— Work instructions —
1/ In the heartworm thread, how long has Dechi gone without giving heartworm medication?
2/ Please repeat the heartworm thread from "## Vita (Sep" to "than 30 years.".
3/ Pick up the heartworm thread after its last post and continue it.

— Provided text —
# Question about heartworm



## Vita (Sep 23, 2017)

This question is about the heartworm test. 

For a mostly indoor toy poodle that never goes out in the evening or night when mosquitoes are out, do you all think I should put her on a heartworm medication, or just test her now and again before it cold in four months, and if she's negative not expose her to unnecessary chemicals?


----------



## Dechi (Aug 22, 2015)

I don’t like giving unnecessary medicine so I don’t give it to any of my 2 dogs. I haven’t given heartworm in more than 30 years.

Look at the stats for your city/region and then you can decide if it’s worth it. Here we have like 4-5 cases per year...

If there were a significant number I wouldn’t take the chance. You have to weigh the pros and the cons.


----------



## Mfmst (Jun 18, 2014)

I have had friends who adopted heartworm infected dogs, and it sounded so touch and go, I would rather try and prevent. Could your vet get behind a reduced dosage?


----------



## lily cd re (Jul 23, 2012)

In your area there are going to be tons of mosquitoes and I bet quite a lot of heartworm disease. Heartworms are horrible. I would never take a chance on having one of my dogs become infected.


https://www.petmd.com/dog/slideshows/parasites/five-stages-heartworm-disease-pets


https://www.guthriepet.net/blog/misunderstanding-heartworms/


----------



## zooeysmom (Jan 3, 2014)

Heartgard Plus is very well tolerated. I have used it on many dogs without any issues. I would definitely use it if you have any cases of heartworm in your area.

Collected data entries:
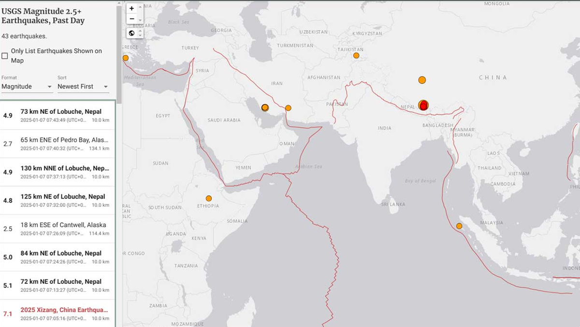580x327 pixels.
Task: Open the Format dropdown showing Magnitude
Action: click(27, 87)
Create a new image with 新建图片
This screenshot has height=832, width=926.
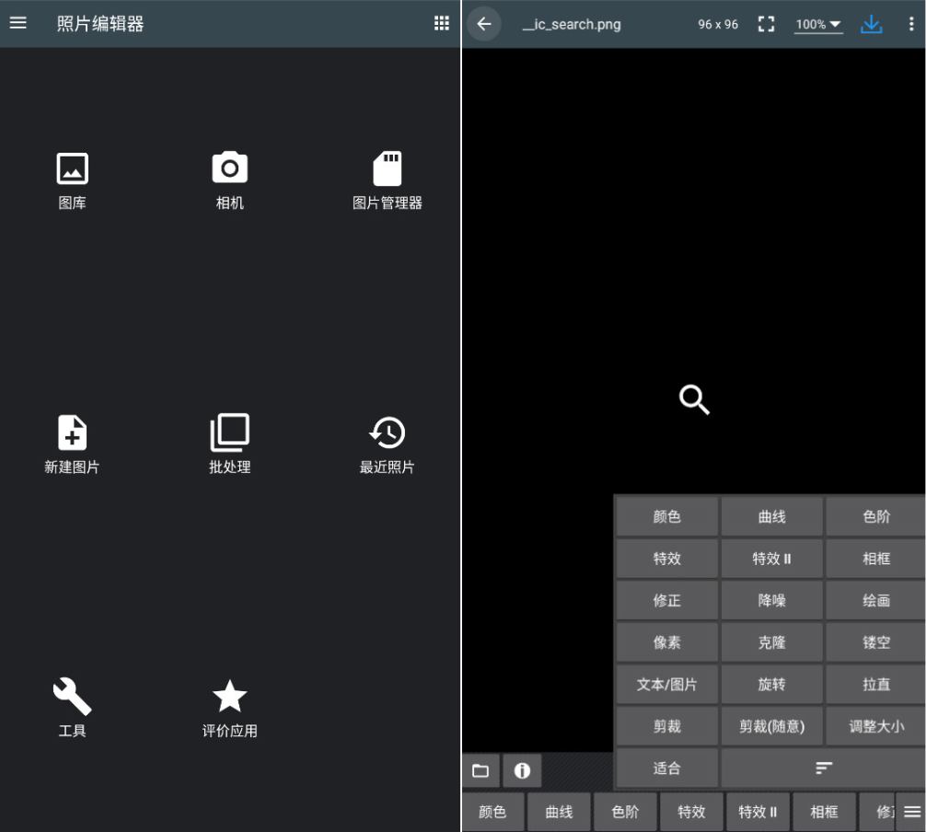click(73, 433)
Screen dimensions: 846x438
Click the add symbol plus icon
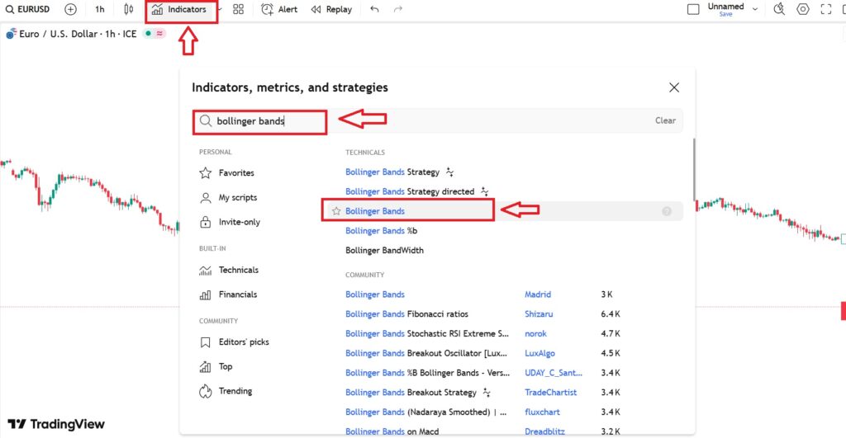(x=70, y=10)
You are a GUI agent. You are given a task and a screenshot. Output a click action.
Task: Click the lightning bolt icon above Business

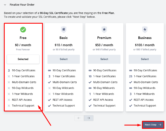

— Solved problems —
1/ More than 30 years.

2/
## Vita (Sep 23, 2017)

This question is about the heartworm test. 

For a mostly indoor toy poodle that never goes out in the evening or night when mosquitoes are out, do you all think I should put her on a heartworm medication, or just test her now and again before it cold in four months, and if she's negative not expose her to unnecessary chemicals?


----------



## Dechi (Aug 22, 2015)

I don’t like giving unnecessary medicine so I don’t give it to any of my 2 dogs. I haven’t given heartworm in more than 30 years.

3/
----------



## twyla (Apr 28, 2010)

You can give oral ivermectin rather than heartguard, you just need to know how to dose it correctly if you are concerned about over dosing your wee dog with too many meds.


----------



## Vita (Sep 23, 2017)

I came across this site, Pet Health Network. 

One of the articles, Ivermectin Toxicity in Dogs. It was described as an amazing drug, but that "A genetic sensitivity to ivermectin can be seen in several breeds... due to a mutation in what is called the MDR1 gene." Poodles weren't listed, but "Dogs of mixed breeds that include herding breeds" were. I'm a little wary of ivermectin after reading how toxic it can be with the wrong dosage or if your dog happens to have that MDR1 gene.

Maybe the most helpful article to share is Revised Recommendations for Annual Heartworm Testing. 

Excerpt: "...While neither the heartworm antigen nor microfilaria tests are perfect, using the two in combination is currently thought to be the most reliable way to screen dogs for heartworm disease. Both are simple to perform, and all that is required is a small blood sample."

Bingo!

The basis for this is "Heartworm antigen testing detects protein particles that are produced within the reproductive tract of adult female heartworms.", while "Microfilariae are immature (baby) heartworms that circulate within the bloodstream."


----------



## twyla (Apr 28, 2010)

I always err on the side of caution, I have had two pets that either had heart worm when I got them or had survived it. One was my dear toy poodle Flower, who came from Texas with it and the other was my former feral cat Oliver NY state kitty, Flower came away fine with treatment and Oliver the cat had survived it on his own, leaving him with a heart murmur and asthma.

Ivermectin is problematic with herding dogs, my mom's sheltie ended up taking daily non Ivermectin heart worm meds versus the monthly, this was ages ago.

My use of Ivermectin in my poodles is something I do in conjunction with my vet, I do not want to take the risk, just takes one bite but I also don't them exposed to too many unneeded chemicals

My basic understanding of heartworm meds is it isn't a preventive but more like a wormer, because your dog already has them. I live in lake and reservoir country so lots of skeeters. Even Walter the cat is treated.


----------



## Moni (May 8, 2018)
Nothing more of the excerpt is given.